Wir das sind unser Fahrer und "Küchenbulle" Mario, unser Kapitän und diesjährige unangefochtene Sieger Rainhard und ich.
Wir waren nicht zum ersten mal dort auf Hitra und in Grefnesvagen und garantiert auch nicht zum letzten mal. Für nächstes Jahr ist schon wieder gebucht.
Aber nun der Reihe nach.
Am 18.08.06 begann unsere Reise aus Güsen und Burg bei Magdeburg in Richtung Hirtshalts. Mit der Kystlink sind wir dann, nach etwas verspäteter Abfahrt, gut nach Langesund gekommen. Die Abfahrt war etwas später,weil auf der Fähre erst noch ein Norweger seine Frau und seine Freunde verprügeln wollte, was die Besatzung und viele Gäste nicht so gut fanden.
Er wurde dann kurzer Hand von Bord gebracht. Tja, gib einem Affen Alkohol und er wird unberechenbar.:<-
Dafür waren ihm dann andere deutsche Angler sehr dankbar, weil sie sonst die Fähre verpaßt hätten. Die hätten ihm am liebsten noch einen ausgegeben.

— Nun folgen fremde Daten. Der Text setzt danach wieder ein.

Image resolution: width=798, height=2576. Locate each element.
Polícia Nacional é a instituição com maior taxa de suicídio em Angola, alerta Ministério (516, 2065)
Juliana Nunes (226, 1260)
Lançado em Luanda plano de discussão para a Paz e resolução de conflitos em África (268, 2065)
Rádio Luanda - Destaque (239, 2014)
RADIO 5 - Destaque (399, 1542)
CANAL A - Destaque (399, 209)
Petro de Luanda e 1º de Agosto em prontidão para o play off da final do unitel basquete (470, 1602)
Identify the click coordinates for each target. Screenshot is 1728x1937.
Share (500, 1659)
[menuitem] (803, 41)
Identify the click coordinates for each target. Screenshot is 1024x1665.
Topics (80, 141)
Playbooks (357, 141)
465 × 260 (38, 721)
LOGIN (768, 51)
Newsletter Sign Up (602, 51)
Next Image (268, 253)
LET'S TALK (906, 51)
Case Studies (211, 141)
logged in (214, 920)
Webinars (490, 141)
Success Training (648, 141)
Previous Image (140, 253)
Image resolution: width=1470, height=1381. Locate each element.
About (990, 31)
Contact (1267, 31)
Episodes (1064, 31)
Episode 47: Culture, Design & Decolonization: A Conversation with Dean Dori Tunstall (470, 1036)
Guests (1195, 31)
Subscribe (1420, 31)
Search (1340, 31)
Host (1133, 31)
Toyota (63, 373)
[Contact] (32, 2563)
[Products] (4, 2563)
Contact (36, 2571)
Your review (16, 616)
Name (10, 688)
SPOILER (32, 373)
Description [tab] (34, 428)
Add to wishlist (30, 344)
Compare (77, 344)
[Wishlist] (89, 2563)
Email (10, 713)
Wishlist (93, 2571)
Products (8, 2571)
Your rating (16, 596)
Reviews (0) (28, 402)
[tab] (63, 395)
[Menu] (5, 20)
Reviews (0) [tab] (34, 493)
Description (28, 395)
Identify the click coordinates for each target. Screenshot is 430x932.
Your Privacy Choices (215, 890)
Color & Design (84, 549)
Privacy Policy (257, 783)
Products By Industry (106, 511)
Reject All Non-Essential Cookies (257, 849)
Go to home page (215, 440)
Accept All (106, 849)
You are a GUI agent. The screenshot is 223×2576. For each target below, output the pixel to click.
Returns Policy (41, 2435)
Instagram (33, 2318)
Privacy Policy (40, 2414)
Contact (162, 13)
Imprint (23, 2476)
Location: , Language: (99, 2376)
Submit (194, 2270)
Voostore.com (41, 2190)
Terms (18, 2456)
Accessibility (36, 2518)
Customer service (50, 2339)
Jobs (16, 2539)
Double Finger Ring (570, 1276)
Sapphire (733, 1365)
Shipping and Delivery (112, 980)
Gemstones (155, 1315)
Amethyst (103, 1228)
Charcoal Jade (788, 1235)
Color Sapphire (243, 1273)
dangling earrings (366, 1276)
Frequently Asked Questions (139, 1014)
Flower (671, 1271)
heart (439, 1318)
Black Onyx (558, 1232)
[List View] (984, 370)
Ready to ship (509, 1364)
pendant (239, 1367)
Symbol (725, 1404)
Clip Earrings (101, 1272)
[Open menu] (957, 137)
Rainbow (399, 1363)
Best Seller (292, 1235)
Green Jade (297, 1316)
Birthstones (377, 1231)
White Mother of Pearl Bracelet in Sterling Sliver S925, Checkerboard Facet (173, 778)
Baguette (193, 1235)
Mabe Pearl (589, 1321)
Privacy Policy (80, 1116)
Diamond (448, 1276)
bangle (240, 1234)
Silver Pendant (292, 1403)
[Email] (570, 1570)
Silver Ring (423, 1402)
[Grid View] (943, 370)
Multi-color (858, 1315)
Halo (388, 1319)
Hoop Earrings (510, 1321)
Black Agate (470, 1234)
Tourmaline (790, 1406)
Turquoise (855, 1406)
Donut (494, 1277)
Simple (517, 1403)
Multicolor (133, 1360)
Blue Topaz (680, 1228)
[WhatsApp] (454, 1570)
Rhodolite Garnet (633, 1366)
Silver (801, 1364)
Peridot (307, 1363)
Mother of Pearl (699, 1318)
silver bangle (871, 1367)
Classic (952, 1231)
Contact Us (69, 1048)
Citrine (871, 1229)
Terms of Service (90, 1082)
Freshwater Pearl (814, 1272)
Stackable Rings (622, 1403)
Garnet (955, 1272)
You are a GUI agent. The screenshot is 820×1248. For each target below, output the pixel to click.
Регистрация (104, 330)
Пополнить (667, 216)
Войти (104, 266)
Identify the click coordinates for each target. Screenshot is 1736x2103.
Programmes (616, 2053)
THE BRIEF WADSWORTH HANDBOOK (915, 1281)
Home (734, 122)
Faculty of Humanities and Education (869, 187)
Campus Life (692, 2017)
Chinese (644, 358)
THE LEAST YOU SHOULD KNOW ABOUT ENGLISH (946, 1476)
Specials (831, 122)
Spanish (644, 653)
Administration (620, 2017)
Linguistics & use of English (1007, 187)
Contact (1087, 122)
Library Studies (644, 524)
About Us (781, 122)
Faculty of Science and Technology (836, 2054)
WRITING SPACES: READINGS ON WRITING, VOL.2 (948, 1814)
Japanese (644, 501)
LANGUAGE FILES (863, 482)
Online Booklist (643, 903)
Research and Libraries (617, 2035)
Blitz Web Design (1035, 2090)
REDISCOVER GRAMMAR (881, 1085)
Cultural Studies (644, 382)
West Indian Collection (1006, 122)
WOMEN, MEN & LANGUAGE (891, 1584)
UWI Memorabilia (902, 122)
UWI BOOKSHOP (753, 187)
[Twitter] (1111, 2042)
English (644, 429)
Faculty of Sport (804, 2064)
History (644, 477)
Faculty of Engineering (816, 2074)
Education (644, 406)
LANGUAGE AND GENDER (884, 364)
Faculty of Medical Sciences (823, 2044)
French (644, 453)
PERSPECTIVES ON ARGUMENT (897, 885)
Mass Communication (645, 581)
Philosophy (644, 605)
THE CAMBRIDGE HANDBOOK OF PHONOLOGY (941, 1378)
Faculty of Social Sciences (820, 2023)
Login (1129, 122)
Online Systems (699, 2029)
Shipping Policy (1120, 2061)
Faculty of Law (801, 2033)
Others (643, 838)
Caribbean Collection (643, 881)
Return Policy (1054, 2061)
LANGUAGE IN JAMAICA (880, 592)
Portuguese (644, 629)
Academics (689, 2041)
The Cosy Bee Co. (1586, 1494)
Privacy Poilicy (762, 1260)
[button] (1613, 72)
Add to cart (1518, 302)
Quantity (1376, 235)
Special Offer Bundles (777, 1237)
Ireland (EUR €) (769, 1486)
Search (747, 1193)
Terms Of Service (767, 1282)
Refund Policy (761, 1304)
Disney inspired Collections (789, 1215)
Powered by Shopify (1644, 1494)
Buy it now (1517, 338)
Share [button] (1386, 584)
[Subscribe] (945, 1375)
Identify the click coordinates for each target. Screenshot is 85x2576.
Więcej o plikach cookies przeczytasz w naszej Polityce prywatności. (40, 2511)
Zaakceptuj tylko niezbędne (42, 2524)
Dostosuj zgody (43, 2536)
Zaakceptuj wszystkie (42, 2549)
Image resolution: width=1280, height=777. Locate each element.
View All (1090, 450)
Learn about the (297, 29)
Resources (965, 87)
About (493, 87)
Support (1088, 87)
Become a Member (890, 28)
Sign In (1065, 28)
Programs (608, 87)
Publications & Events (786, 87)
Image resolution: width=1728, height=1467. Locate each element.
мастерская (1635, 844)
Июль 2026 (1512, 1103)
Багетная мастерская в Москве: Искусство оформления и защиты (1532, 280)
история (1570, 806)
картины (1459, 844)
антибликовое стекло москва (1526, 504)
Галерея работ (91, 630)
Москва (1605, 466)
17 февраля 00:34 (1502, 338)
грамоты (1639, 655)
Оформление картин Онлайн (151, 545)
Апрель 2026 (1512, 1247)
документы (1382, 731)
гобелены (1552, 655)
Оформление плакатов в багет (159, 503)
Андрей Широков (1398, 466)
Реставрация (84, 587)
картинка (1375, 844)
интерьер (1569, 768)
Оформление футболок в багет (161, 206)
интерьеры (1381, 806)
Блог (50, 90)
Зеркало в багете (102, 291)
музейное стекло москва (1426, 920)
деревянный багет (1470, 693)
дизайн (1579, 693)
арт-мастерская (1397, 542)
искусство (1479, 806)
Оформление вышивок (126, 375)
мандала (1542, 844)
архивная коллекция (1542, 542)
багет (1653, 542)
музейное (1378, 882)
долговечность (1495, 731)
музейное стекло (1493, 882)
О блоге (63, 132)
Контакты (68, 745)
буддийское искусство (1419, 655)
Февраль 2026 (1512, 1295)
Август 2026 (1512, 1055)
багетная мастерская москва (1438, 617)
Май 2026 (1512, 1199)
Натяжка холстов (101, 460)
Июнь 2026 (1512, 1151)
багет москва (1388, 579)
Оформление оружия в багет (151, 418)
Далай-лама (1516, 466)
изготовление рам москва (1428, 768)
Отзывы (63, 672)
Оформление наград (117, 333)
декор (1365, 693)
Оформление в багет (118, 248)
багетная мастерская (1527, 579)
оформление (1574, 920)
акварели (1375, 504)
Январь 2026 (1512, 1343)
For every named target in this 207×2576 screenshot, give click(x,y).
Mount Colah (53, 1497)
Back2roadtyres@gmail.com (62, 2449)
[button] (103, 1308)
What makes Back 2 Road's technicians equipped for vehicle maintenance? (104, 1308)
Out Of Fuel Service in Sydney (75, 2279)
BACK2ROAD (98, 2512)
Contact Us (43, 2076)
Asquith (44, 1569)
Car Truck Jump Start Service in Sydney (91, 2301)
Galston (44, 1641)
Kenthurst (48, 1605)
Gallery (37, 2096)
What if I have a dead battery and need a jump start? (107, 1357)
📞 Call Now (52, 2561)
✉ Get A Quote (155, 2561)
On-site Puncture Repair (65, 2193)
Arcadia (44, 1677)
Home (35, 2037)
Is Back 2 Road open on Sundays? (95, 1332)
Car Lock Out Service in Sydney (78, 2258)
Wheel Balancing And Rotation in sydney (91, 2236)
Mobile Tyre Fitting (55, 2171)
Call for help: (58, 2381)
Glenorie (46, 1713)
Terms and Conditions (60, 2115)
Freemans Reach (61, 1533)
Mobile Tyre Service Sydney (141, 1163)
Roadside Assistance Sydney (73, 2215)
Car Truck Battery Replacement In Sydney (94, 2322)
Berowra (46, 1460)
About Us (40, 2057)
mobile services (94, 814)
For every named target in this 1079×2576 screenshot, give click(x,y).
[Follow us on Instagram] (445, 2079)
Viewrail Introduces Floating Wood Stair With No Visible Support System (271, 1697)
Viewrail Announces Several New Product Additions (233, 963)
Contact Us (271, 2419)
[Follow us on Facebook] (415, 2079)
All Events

Auf der anderen Seite am frühen Morgen des 19.08. angekommen sind wir dann sehr gut und schnell bis Hitra durchgekommen. Auf der E3 war ich der Fahrer und ich hatte wirklich mächtig Glück. 2x habe ich ein mobiles Blitzkomando überstanden, obwohl das fast die einzigen Stellen waren wo ich "Gott sei Dank" ein anderes langsames Fahrzeug vor mit hatte.
Am Nachmittag waren wir dann gegen 18:00 in unserer Unterkunft angekommen. natürlich haben wir dann auch noch geangelt. Aber wir wollten nicht mehr so lange und so weit raus fahren. Es sollte ja nur zum Abendessen reichen. Aber, es reichte nicht. Der Anreisetag zählt aber nicht.
20.08.
Am nächsten Tag ging es dann ausgeruht richtig los.
Unser diesjähriges Ziel war endlich den Meter-Leng zu fangen. Bei Seelachs und Dorsch hatten wir die Grenze schon 2005 überschritten, aber uns fehlte noch ein guter Leng.
Also schworen wir uns aufs Naturköderangeln ein, womit wir noch nicht soviel Erfahrung gesammelt hatten.
Aber, zum Naturküderangeln braucht man Köder und die haben wir dank eines guten Tipps von einem anderen Urlauber schnell gehabt. An einer Unterwasserbergkette hatten wir jeder Zeit Köhler und Makrelen in Mengen.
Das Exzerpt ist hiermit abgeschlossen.